The bronze medal for Midlife Gamer’s Game of the Year goes to Bioware’s Mass Effect 3. It was a thrilling conclusion to the story, mired in much controversy owing to that ending, but we’ll get to that in a bit.
So is Mass Effect ‘our’ Star Wars? A brilliantly constructed and realised future brought to life over three 40 hour plus games, along with novelised spin offs and an anime, it tells the story of Commander John Shepherd, soldier, lover and the Citadel shopping mall’s number one voice over artiste. Set almost 200 years in the future, the universe of Mass Effect is connected by a series of Mass Relay’s that act as warp points across space that facilitate fast travel, and built by the Reapers. The Reapers themselves are an almost unstoppable force, with vastly superior technology, they return to our Universe every 50,000 years to harvest all sentient life.

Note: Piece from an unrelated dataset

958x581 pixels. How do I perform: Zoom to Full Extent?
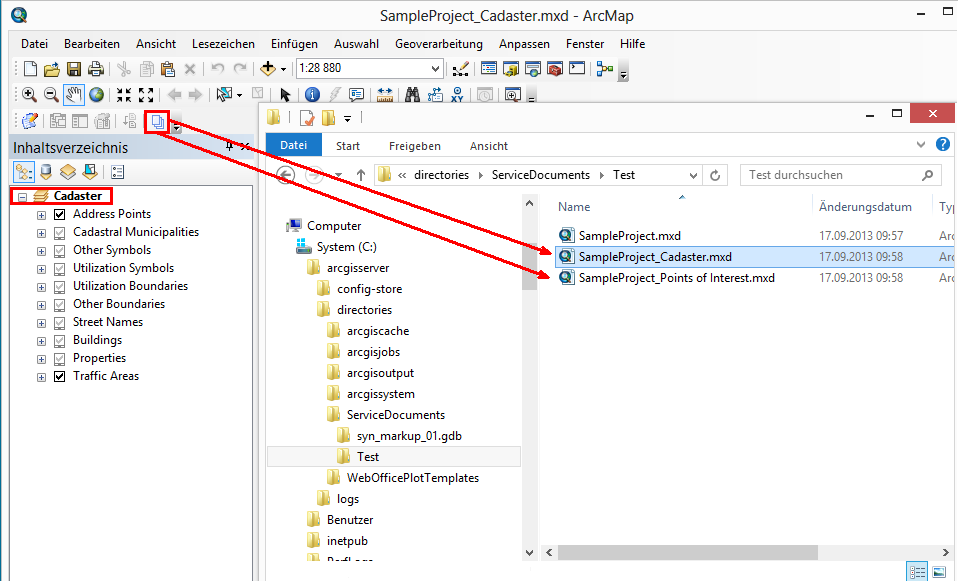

We’ll keep this mostly spoiler free. Following on from the events in Mass Effect 2’s final DLC ‘Arrival’, ME3 begins with the Reapers reaching Earth. Cue lots of Inception styled ‘BRAAAAP’ noises and a whole lot of destruction, Our hero Shepherd leaves Earth in the Normandy to round up many former allies and familiar faces, as he sets about forging new alliances with old enemies and building a pan Universal fleet to take on the Reapers. Shepherd doesn’t only have the Reapers to contend with, but also the synthetic race the Geth, and the Pro Human organisation Cerberus led by the Illusive Man, voiced again by Martin Sheen.
The game was well supported with post game single player DLC adding more missions and background to a story that you had likely already finished. Indeed, this is a common problem, LA Noire springs to mind in a similar way. You’ve already seen how the story ends, yet you find yourself reloading to an earlier time, where your protagonist certainly hasn’t reached his final destiny.
However, more controversial was the inclusion of day one DLC that introduced a significant new character and that it could be argued should have been in the game in the first place. This though, was nothing compared to the shit storm that blew up as people started to complete the game.
As in any good RPG, a game driven by player choice and whose decisions are carried over from one game to the next, makes Shepherd ‘your’ Shepherd. And yet the ending felt like a let-down for so many, as all the hundred plus hours you had invested in the series, all the decisions you had made about who lived and who died, ultimately came down to one final decision. That nobody liked much. Such was the debacle at the time, Bioware agreed to construct a free of charge Directors Cut ending that added additional cut scenes and did much flesh out the gaps that players thought were missing. The series makers had always said that Mass Effect was Shepherds story so his/her fate shouldn’t come us too much of a surprise come the end of the game. Well, unless you played a ton of the multiplayer, and your effective military strength rating was at maximum.
The multiplayer portion of Mass Effect 3 deserves a special mention and was quite frankly a fantastic game in its own right. A horde based shooter with customisable characters; it would see you defending a particular base after it had been liberated by Shepherd in the main game. As your character progressed, they could be converted into war assets that would help you get the best ending for the single player campaign. Again, this was really well supported after launch with lots of free map packs and enhancements and objective based weekends. There are still plenty of people playing it, and if you’ve never tried it, you really should.
Perhaps I’m focusing too much on the negative side of things. Mass Effect 3 achieved a Metacritic rating of 93 and marked the conclusion of a trilogy that set out to accomplish much and it did it very well. In a year that games really did start to form strong emotional bonds with the player, I for one can’t wait to see what Casey Hudson and the team at Bioware do with the franchise next.